November 30, 2018
Christmas with Dickens: a new foodie exhibition comes to London
by Nikki Griffiths
Think of Christmas and your mind, if it is anything like mine, may turn to dinner: to a juicy golden turkey, fluffy and crisp roast potatoes, rich gravy and a plump pudding steaming patiently, in wait for dessert.
Food, as it turns out, was often on the mind of one of our most beloved British writers, Charles Dickens. This may not come as a surprise when you think of the role food played in his books, from Oliver Twist asking for more gruel to Scrooge presenting the Cratchit’s with a huge turkey after seeing the error of his ways, but now a new London exhibition reveals food played a large part in Dickens’ real, as well as fictional life.
Food Glorious Food: Dinner with Dickens opened this week at 48 Doughty Street, Dickens’ former house and now museum. It celebrates the writer’s love of food and entertaining and contains never-before-seen letters, domestic notes and tableware.
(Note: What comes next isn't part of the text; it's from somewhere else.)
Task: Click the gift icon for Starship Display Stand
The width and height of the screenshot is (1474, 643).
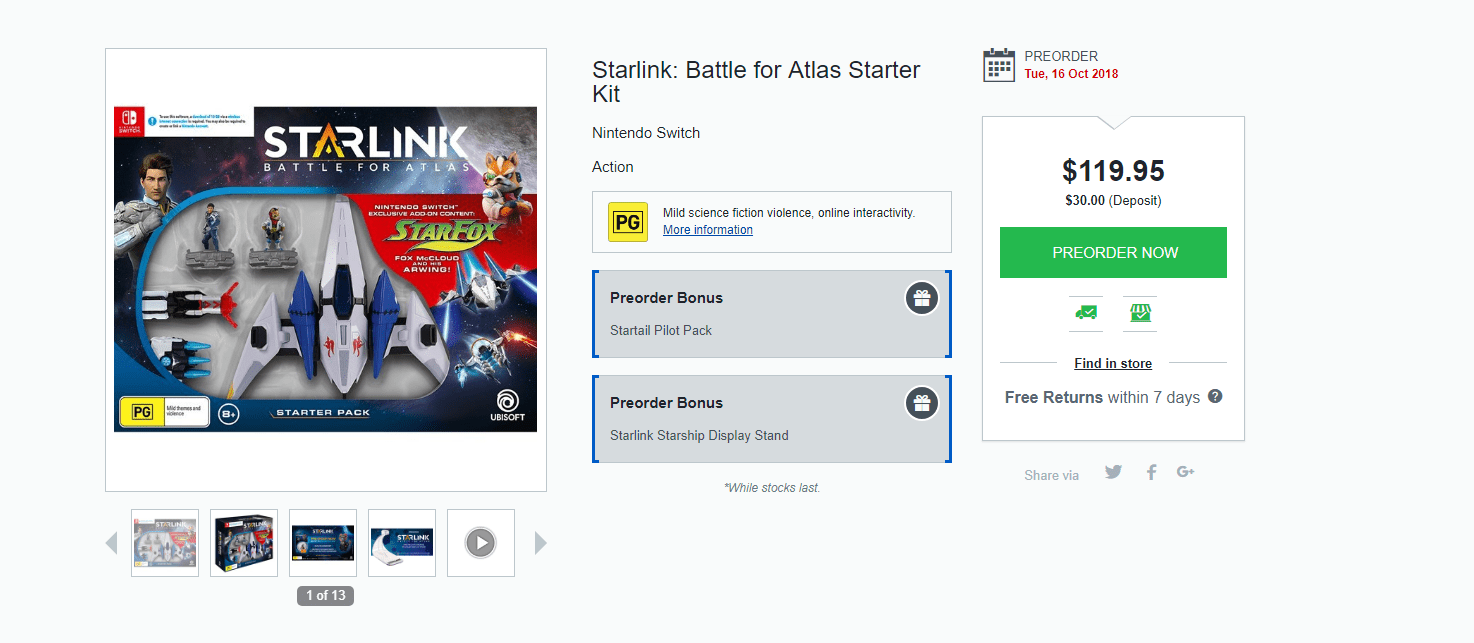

Curator at the museum, Louisa Price, said to the Daily Mail’s Rod Ardehali:
‘The exhibition will show that, when it came to parties and social events, Dickens had an eye on absolutely everything, so concerned was he to ensure that everything was perfect.
“We have handwritten notes to wineries, lists of contents of his cellar, invitations that would have been impossible to refuse, a note in which he organises the household condiments and a cheque book full of stubs showing evidence of party after party.”
It turns out Dickens was a stickler for detail, a serious planner and not a fan of tardiness. In this letter from December 1836, replicated in the Guardian by Vanessa Thorpe, a hungover Dickens anticipates the Christmas turkey to come with his friend Thomas Beard:
“My Dear Beard. We propose giving the Turkey until 4 tomorrow, in order that he may be well done. Be punctual and don’t place too much reliance on our excellent friend Warburton. I arrived home at one o’clock this morning dead drunk, and was put to bed by my loving missis. We are just going to Chapman’s sisters’ quadrille party, for which you may imagine I feel remarkably disposed.”
And, like so many of us today dining on Turkey for days and days and days, Dickens had to get creative with his leftovers, as he wrote in his thank-you note to his publisher on 2 January 1840:
“My Dear Sirs. I determined not to thank you for the Turkey until it was quite gone, in order that you might have a becoming idea of its astonishing capabilities. The last remnant of that blessed bird made its appearance at breakfast yesterday – I repeat it, yesterday – the other portions having furnished forth seven grills, one boil, and a cold lunch or two.”
(do I need to be ordering turkeys for all our authors…?)
Co-curator at the museum, Pen Vogler, said to the Guardian’s Thorpe:
“The exhibition revolves around the experiences of the rich and poor, both of which are captured brilliantly in Dickens’s novels and both of which he encountered at different stages of his life.
“Food is everywhere in Dickens’s stories and almost always significant; consider the importance of Pip’s stolen pie in Great Expectations or the ‘prize Turkey’ that Scrooge gives to the Cratchits in A Christmas Carol. ‘Food, and the lack of it, is so central to Dickens’s work that it comes as a real surprise that the hunger of his childhood years was not revealed until his biography was published shortly after his death.”
Vogler has in fact written a book of season recipes, Christmas with Dickens, inspired by the life and works of the author and published by CICO Books, containing recipes for roast goose and chestnut mince pies; lobster patties and a Charlotte Russe (examples which you can read on the Independent website).
The exhibition is on now, ending on 22nd April 2019.
Nikki Griffiths is the managing director of Melville House UK.